What I wish more apologists would do when debating the historical Jesus is admit their starting points honestly. If Justin Bass started out saying that he believed in the inerrancy of scripture, then he wouldn’t be forced to insist that the critical method would, by itself, bring you to his position, even if it didn’t (it doesn’t) it wouldn’t really matter to Justin Bass because he doesn’t hold his position on the basis of the critical method. He could then argue why Bart Ehrman’s presuppositions cloud his judgement, or perhaps how even given the historical method Bart’s position is wrong. When Bart challenges his on certain things he should just be honest and say he believes the scripture is inspired, and then he can proceed to give an argument without any false premises. At the same time Bart Ehrman should stop pretending that his agnosticism has no effect on his scholarship, his argument against the resurrection, which is philosophical, not historical (at least prior to his argument that Jesus was not buried in a tomb in the Book “How Jesus became God” was presented), exposes that fact.
Bart Ehrman asks Justin Bass how the gospel writers knew what went on in Jesus’ Sanhedrin trial Justin appeals to Joseph of Arimathea. Now from a purely historical critical method what is more likely, that Joseph of Arimathea was at the trial, recorded what Jesus said, and that this was transmitted to the gospel tradition and recorded for us at Mark 14? Or that theological embellishment went into the text. Using the historical method you can go both ways, there are arguments for both positions. Which way you will go partially depends on your presuppositions.
There’s more thing I have to point out. During the Debate Bart Ehrman accused Justin Bass of being a Sabellian because he said that Jesus is Jehovah. It’s been said by others, but it bares repeating, if Bart Ehrman is going to make theological claims (he says he doesn’t, but it you look at his writings he most certainly does), he should at least know enough theology to not make silly mistakes like this. Sabellianism is the claim that Jesus and the Father are the same person, Jehovah is the name of God, the God which, according to Trinitarian orthodoxy, includes the 3 persons of the trinity, Father Son and Holy Spirit. So Jesus is Jehovah, the Father is Jehovah, the Holy Spirit is Jehovah according to Trinitarian orthodoxy, Jehovah is the name of the Trinity, and the members of the Trinity. Claiming Jesus is Jehovah is only Sabellianism if by Jehovah you mean only the Father, you mean Jehovah is the name of a single person and both the father and son are that person. It’s a silly mistake, and not one that should be made by someone who engages in these debates, if you’re going to debate over textual critical issues it’s fine, once you enter theology you need to know these things.
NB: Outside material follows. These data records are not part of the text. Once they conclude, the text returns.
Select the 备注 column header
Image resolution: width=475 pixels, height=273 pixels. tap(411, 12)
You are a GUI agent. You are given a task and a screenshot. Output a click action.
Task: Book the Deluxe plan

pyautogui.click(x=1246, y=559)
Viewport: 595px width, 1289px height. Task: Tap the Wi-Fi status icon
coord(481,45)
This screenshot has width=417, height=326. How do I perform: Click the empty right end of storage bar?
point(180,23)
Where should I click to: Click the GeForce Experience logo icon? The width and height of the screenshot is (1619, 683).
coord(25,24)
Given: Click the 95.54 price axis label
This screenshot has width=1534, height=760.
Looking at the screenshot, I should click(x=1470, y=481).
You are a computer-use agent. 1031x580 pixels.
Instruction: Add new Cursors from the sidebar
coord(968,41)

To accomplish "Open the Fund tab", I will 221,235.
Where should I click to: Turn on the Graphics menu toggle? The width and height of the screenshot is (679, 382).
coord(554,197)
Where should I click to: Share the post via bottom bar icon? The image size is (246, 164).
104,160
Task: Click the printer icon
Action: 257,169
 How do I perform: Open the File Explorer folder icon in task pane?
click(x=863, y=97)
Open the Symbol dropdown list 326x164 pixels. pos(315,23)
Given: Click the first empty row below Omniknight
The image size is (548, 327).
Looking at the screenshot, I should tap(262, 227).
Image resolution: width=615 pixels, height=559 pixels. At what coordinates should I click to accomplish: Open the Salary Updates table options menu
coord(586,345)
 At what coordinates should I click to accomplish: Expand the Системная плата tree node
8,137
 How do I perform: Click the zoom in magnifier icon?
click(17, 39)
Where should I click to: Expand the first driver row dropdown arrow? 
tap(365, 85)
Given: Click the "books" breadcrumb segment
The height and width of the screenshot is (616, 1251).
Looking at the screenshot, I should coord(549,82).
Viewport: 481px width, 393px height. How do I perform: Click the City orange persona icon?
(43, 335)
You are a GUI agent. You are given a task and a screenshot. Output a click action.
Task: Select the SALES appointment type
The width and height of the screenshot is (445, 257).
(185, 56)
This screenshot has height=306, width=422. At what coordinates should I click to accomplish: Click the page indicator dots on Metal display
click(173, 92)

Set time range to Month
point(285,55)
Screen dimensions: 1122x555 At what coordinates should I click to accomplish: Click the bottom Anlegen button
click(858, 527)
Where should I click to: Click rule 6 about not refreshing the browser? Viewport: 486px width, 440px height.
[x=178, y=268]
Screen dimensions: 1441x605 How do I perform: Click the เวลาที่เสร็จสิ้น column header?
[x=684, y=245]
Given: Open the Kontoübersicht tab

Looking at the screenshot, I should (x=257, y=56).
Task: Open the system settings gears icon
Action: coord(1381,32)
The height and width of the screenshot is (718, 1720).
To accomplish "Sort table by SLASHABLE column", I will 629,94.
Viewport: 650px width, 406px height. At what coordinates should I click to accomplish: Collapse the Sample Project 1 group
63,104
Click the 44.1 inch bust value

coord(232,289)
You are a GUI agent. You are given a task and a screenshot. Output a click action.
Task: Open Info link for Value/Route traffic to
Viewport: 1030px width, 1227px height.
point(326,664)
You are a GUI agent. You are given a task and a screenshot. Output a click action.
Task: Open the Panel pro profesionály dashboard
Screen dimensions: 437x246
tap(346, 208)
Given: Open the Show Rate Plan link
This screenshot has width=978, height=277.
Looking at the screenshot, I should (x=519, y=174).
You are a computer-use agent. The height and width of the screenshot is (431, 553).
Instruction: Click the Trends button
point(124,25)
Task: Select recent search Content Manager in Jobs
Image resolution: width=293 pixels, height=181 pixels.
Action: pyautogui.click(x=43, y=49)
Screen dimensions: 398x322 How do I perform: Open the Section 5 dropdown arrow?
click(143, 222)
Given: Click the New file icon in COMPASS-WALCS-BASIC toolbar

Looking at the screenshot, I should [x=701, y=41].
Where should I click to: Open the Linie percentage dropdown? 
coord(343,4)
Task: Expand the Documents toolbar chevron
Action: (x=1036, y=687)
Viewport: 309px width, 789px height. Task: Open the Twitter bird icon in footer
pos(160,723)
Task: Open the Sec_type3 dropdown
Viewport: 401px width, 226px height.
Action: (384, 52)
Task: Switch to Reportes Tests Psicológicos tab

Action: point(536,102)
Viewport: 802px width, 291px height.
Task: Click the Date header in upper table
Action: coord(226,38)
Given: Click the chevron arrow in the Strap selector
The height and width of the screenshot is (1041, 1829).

The point I want to emphasis here is primarily the fact that Scholarship, especially biblical scholarship is never blind. We can never pretend that we are simply approaching the facts “as they are” because everyone has presuppositions, and the act of an individual, who already believes things about the world, reading the scriptures is already interpretation. Apologists (and Secularists) are never approaching the text from a purely scholarly viewpoint, because there is no such thing, theology effects everything else, whether we like it or not.